After "scouring" (no pun intended! :D) my local area for Chore Boy brand copper scouring pads, I found ONE box left at ACE hardware, this was after checking just about every grocery store in my county.

I used a .30 caliber bore brush with a good bit of chore boy material wrapped around it and scrubbed the heck out of my bore. Sure enough, after a few goes it was shiny clean!

I think I learned a lesson that my new gun doesn't like unjacketed ammo, at least the load I was using!
 
I have a 637 that leaded badly, the forcing cone was poorly machined at the factory, S&W replaced the barrel.

Shot wad-cutters in it today and it's much cleaner.
 
You might want to stay away from second rate ammo produced to questionable quality standards by a manufacturer in a formerly communist country with little to no history of making anything but steel cased, full metal jacket military ammunition. Just my thoughts.
 
You might want to stay away from second rate ammo produced to questionable quality standards by a manufacturer in a formerly communist country with little to no history of making anything but steel cased, full metal jacket military ammunition. Just my thoughts.

I have fired tens of thousands of rounds of Privi ammo, both FMJ rifle and soft / hollow points rifle / pistol and never had an issue with them. I do not doubt that their 38 RNL loads may be soft, but they certainly don't fit the description of 'questionable quality control'...
 
I had the same experience with CCI Blazer LRN in my model 620. So, what's the common element between the 620 and 642? Both feature barrels rifled by Electro Chemical Machining. It's my belief that the ECM rifled barrels are MUCH more sensitive to lubrication with lead bullets than traditional cut rifling. Partly due to this and partly out of concern about lead exposure I now only shoot either plated or jacketed ammunition in my handguns.

BTW, the ECM rifling is rather easy to identify. All you have to look for is rifling that has the lands and grooves radiused so there aren't any sharp corners. It's sort of a blend between the polygonal rifling used by Glock and the traditional cut rifling. Which is why I believe it's lubrication sensitive.

So, if you reload and use the correct type of lube you can shoot lead bullets.

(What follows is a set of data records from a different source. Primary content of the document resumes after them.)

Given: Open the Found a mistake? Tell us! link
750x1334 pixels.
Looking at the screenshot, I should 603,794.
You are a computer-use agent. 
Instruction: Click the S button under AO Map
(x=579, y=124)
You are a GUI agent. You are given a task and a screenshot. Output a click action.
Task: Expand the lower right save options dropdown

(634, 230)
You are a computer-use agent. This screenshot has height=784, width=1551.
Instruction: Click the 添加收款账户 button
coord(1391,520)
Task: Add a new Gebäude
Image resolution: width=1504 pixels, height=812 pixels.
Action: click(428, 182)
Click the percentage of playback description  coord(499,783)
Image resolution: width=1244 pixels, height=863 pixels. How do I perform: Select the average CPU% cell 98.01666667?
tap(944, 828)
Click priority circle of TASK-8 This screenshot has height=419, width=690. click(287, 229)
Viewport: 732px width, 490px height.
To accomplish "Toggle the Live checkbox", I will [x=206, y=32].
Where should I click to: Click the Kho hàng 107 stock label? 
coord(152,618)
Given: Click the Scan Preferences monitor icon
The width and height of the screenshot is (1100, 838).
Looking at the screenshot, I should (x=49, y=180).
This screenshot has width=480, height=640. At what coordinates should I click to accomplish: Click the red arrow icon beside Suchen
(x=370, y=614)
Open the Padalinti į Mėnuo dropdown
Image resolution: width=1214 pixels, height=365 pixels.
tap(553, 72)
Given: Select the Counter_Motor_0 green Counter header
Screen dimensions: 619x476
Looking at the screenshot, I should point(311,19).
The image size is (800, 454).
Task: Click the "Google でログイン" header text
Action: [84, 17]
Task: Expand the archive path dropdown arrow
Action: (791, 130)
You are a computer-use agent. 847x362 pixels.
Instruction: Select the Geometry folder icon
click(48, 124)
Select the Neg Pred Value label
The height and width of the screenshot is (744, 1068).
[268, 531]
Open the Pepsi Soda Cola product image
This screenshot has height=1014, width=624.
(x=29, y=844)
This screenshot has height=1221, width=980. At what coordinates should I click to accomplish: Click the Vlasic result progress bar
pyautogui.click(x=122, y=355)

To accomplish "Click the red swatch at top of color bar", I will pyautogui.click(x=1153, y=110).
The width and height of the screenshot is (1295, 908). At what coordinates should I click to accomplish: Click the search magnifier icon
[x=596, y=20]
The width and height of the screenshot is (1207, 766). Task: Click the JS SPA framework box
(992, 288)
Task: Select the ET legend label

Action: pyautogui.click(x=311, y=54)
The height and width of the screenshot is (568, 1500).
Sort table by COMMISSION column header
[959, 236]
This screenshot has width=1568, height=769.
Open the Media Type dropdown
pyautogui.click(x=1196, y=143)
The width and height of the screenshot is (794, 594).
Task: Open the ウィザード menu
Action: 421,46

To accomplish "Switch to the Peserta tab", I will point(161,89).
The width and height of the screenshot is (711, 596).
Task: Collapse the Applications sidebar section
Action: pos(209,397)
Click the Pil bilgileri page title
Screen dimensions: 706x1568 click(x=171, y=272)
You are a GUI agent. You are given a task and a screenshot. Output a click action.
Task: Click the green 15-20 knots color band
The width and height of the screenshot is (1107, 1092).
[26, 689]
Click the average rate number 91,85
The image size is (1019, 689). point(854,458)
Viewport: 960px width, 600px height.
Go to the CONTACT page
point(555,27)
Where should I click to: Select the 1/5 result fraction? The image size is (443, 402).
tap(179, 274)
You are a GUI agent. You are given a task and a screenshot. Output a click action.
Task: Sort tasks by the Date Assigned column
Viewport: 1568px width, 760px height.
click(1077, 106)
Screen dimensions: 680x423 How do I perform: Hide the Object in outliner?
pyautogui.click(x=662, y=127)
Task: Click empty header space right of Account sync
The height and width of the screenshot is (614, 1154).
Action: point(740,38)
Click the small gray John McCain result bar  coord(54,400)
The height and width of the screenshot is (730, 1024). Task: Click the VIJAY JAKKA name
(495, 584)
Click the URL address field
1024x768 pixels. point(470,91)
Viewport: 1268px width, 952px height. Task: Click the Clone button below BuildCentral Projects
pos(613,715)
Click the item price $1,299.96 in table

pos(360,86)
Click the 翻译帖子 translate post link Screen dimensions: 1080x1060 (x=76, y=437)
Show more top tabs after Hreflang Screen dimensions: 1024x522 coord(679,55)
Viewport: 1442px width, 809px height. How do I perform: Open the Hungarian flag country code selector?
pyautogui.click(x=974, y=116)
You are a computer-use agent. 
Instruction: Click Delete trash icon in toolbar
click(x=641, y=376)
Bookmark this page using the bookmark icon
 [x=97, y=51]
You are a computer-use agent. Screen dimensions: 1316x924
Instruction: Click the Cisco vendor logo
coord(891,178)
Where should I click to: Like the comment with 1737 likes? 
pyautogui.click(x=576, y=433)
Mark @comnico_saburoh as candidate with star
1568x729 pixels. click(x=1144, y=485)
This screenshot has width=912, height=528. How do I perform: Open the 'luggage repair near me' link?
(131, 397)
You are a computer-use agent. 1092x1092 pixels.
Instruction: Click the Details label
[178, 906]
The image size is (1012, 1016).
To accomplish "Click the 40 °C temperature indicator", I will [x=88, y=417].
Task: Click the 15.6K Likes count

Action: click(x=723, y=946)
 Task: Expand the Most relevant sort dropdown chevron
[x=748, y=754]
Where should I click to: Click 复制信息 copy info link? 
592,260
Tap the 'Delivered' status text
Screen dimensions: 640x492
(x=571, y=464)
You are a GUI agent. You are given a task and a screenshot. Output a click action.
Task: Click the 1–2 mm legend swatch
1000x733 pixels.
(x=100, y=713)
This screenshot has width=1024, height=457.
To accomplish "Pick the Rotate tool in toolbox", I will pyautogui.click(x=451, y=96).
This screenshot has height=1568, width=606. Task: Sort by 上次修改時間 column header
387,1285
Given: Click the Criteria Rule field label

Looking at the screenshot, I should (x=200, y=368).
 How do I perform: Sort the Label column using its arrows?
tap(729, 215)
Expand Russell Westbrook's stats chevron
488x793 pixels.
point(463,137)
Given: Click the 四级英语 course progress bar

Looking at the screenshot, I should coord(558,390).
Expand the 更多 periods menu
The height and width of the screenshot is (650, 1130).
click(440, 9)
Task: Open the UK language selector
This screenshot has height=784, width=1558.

However, purchase cheap commercial ammo featuring soft lead bullets and little to no lubrication and you get a severely leaded barrel.
 
also keep in mind that in a new gun, the rifling is sharp. might have better luck shooting 500 or so jacketed loads in it then trying lead afterwards. the copper jackets will burnish the bore to a degree and should help reduce leading. you have the right suggestion in getting a lewis lead remover tool also. anyone that shoots lead in a handgun should have one.
 
Privi partizan is ok ammo but I use fmj. I don't know about their lead loads. Sounds like soft lead.
Like advised, try something different and check results.